Set down the lines starting at the one containing "595x363 pixels." and ending at the one containing "coord(309,153)", both included, and leave the pictures out of your answer.

Material:
*-*-*

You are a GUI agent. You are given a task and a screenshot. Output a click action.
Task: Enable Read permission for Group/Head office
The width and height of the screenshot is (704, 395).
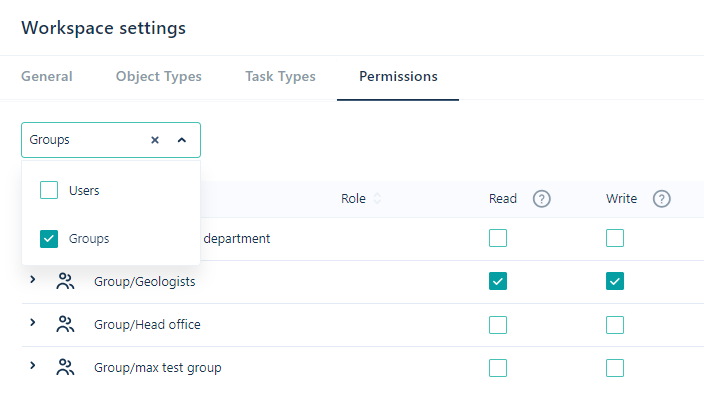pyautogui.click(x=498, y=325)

*-*-*

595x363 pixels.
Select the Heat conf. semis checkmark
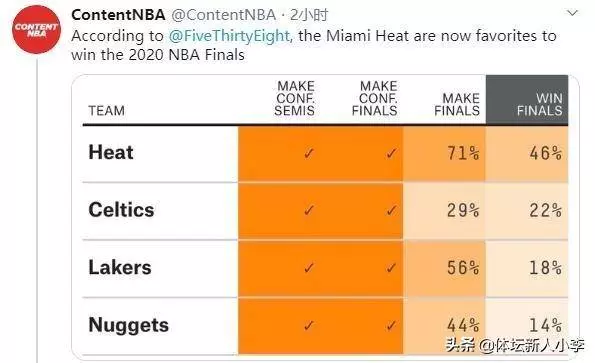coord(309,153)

*-*-*

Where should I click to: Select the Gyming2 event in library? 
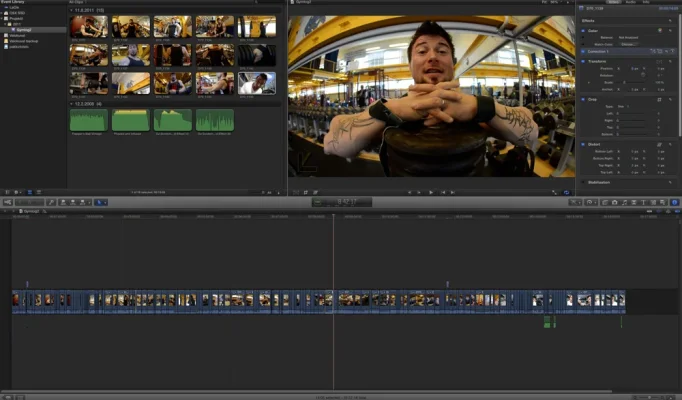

*-*-*

The output:
595x363 pixels.
Select the Heat conf. semis checkmark
coord(309,153)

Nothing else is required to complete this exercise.